Pero no quería hablar de mi barrio en general, sino de uno de sus bares, Sanpas Rodríguez. Di con él de estricta casualidad, por el desconcertante motivo de que en mi zona hay de todo salvo una taberna donde ingerir unas tostadas con aceite y tomate dignas de ese nombre. Durante una época me dediqué a conocer restaurantes cuyos desayunos me insatisfacían. Fue un tiempo doloroso, uno que viví desgarrado, abrasadoramente consciente de que entre nuestros deseos, tan ambiciosos, y la realidad, tan pacata, media un insalvable abismo. En algunos casos, el camarero aparecía con dos trozos de pan como marmóreo, horneado tal vez a mayor gloria de algún dentista con ánimo de lucro. En otros fallaba el tomate, que no era rallado, sino frito, y que aparentaba haber sido elaborado para condimentar unos macarrones que jamás verían la luz.

Cuánto mejor sería nuestra ciudad si Sanpas fuese la norma y no la excepción; cuánto más libre si la propiedad permaneciese en manos de las familias y no de los oligarcas

Cansado ya de que esperando A el camarero de turno me diera B, huérfano de esa ilusión que impele a los desafortunados a perseverar en la búsqueda de sus migajas de felicidad, un buen día me senté en una terraza en la que nunca me había sentado. Ya había perdido la esperanza de que me sirvieran unas tostadas con aceite y tomate como Dios las querría, pero, quizá por ese inconfesable placer que nos procura hurgar en la herida cuando aún está abierta, decidí pedírselas al camarero. ¡Y menos mal! Las que me sirvió eran intachables. El pan tenía la firmeza óptima, no era ni gelatinoso ni duro, sino crujiente; y el tomate, por su parte, no estaba ni triturado ni frito ni cortado en rodajas: estaba rallado, que es como debe estar y rara vez está.

Volví a Sanpas una mañana, dos, tres… hasta que en la séptima reparé en un detalle en el que no había reparado: todos los camareros tenían acento argentino. Consideré entonces la posibilidad de que el dueño, movido por una lógica nostalgia de la nación lejana, hubiese decidido contratar exclusivamente a camareros argentinos; pero pronto caí en la cuenta de que semejante actitud habría sido inaceptablemente contraria a los tiempos aperturistas que vivimos, mediáticamente cancelable y a buen seguro incompatible con el artículo de la Constitución que habla de las discriminaciones por raza. Descartada esa opción, contemplé otra más sensata como que, siendo el dueño argentino, sólo un puñado de argentinos como él pudiera aguantarle. Finalmente, en un improbable arrebato de lucidez, le pregunté al hombre que me atendía: 

― ¿Son ustedes familia?

Él me respondió que sí y pronto averigüé que allí trabajan los abuelos, sus hijos, su yerno y su nuera. De estar el local en Camboya en vez de en Madrid, pensé yo, probablemente trabajarían también los nietos.
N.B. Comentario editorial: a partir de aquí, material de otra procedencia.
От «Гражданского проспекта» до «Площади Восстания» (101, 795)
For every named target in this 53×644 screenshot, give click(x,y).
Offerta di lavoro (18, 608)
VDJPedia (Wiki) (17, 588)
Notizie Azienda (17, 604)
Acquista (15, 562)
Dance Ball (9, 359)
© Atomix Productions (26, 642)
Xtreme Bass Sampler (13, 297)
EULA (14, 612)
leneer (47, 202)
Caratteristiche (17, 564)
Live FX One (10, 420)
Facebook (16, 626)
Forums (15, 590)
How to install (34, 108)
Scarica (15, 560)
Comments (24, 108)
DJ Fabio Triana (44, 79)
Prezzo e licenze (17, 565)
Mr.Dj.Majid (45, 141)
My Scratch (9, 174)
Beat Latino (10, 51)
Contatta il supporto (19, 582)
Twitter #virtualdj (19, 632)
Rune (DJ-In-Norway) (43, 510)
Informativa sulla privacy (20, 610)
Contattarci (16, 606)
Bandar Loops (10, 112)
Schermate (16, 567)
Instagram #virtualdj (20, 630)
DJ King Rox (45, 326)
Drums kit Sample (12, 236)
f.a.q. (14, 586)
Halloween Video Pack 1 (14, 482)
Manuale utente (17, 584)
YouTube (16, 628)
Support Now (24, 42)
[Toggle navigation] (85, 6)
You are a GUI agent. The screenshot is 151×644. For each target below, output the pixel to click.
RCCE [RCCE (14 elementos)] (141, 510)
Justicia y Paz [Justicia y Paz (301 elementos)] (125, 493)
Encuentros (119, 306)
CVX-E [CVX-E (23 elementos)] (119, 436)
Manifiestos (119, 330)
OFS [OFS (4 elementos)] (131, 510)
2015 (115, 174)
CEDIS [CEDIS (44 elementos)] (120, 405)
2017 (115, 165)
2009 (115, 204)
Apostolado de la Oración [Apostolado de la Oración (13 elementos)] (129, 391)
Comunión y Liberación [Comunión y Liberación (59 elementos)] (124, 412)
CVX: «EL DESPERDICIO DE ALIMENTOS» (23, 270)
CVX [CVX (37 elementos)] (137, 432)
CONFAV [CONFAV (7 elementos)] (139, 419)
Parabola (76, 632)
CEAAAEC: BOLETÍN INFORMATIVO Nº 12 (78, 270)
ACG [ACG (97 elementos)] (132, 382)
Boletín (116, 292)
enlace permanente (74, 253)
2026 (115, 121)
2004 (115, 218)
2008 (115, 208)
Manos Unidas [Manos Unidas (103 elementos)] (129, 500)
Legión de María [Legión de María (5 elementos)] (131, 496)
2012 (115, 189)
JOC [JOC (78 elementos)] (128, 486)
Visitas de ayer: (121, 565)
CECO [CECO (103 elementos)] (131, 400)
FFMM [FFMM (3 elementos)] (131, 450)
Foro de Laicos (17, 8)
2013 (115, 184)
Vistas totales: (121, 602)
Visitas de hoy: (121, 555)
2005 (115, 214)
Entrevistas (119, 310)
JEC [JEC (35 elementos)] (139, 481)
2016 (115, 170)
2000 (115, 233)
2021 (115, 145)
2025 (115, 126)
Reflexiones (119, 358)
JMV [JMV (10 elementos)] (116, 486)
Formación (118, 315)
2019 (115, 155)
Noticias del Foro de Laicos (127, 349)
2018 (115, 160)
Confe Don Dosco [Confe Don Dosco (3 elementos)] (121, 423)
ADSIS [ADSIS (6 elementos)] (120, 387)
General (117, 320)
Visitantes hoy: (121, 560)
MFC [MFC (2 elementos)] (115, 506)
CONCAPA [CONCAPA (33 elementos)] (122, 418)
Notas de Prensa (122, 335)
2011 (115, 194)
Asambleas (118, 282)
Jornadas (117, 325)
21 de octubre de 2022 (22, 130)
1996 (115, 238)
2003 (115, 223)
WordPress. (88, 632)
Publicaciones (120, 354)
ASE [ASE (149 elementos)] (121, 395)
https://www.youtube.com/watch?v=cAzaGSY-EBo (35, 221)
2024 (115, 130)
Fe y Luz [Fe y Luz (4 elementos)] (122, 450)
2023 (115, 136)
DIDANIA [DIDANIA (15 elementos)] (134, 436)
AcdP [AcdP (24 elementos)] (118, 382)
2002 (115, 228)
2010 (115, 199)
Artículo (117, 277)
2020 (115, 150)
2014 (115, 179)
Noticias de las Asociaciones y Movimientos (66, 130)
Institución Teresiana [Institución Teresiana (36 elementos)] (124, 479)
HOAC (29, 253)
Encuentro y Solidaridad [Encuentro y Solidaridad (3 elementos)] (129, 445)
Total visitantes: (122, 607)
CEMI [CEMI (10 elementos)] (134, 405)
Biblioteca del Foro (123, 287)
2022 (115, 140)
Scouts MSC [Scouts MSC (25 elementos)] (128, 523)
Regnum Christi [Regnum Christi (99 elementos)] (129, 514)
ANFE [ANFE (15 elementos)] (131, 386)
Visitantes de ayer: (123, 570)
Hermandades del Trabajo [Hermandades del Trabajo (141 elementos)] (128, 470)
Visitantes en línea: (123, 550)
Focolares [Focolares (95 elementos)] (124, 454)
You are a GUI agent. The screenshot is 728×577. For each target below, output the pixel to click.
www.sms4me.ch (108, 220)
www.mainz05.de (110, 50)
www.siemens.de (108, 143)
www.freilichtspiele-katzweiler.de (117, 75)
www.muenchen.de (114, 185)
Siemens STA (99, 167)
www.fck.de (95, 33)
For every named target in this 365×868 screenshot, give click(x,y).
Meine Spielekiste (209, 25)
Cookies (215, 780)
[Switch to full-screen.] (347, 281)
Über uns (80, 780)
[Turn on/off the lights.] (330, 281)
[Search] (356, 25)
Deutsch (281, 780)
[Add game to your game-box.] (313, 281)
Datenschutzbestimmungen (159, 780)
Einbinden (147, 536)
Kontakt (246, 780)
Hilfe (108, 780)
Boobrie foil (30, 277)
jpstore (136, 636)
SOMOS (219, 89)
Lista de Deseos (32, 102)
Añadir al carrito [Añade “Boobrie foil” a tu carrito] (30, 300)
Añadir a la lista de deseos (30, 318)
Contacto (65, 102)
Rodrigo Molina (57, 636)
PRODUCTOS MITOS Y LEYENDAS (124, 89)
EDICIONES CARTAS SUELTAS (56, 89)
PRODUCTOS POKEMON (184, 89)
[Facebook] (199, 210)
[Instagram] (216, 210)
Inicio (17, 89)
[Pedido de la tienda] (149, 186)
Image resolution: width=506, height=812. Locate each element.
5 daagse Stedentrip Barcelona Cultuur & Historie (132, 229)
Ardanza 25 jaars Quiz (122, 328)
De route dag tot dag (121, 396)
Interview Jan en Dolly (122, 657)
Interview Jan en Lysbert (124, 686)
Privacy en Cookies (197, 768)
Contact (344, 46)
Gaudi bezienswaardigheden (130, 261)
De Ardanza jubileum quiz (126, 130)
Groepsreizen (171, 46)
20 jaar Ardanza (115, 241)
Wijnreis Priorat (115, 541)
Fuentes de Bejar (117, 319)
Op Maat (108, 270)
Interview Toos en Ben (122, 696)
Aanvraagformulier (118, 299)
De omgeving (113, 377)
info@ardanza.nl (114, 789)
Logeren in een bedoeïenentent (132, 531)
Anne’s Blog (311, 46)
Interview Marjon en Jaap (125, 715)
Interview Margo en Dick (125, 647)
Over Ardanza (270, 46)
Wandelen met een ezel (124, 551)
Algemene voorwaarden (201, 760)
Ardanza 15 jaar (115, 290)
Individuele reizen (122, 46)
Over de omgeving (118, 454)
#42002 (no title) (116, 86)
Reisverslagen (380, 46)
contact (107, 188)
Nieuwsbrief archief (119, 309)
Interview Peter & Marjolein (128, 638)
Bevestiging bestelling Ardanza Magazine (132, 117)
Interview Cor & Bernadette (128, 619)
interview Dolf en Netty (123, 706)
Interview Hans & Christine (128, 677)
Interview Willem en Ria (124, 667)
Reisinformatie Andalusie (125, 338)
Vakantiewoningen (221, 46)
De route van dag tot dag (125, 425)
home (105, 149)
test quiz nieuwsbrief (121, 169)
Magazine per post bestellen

Escuchaba todo aquello con la extrañeza de quien se topa con un pájaro exótico en un lugar inesperado. Ese humilde bar desafiaba el tópico contemporáneo de que con la familia es preferible no hacer negocios y también ese otro según el cual los socios de una empresa deben ser impares y tres son multitud. Convencido de que quienes se equivocaban eran los dueños del bar y no los tópicos, busqué desavenencias, gestos torcidos, reproches con la meticulosidad del inglés que sospecha que hay mugre entre sus uñas. ¡Esto no puede ser tan idílico!, me decía. Pero lo era. Allá donde rastreé desavenencias encontré complicidades, allá donde busqué gestos torcidos no hallé más que sonrisas. Por algún indescifrable motivo, los argentinos preferían trabajar con sus familiares antes que trabajar para una multinacional. 

Me pregunto ahora, mientras escribo las últimas líneas de este titubeo, cuánto mejor sería nuestra ciudad si Sanpas fuese la norma y no la excepción; cuánto más libre si la propiedad permaneciese en manos de las familias y no de los oligarcas; cuánto más bella si a la grisácea homogeneidad de las multinacionales y sus franquicias le hubiésemos opuesto la polícroma heterogeneidad de los pequeños negocios. Hay progresos, sentenciará el lector, que no pueden culminar sino en abismos.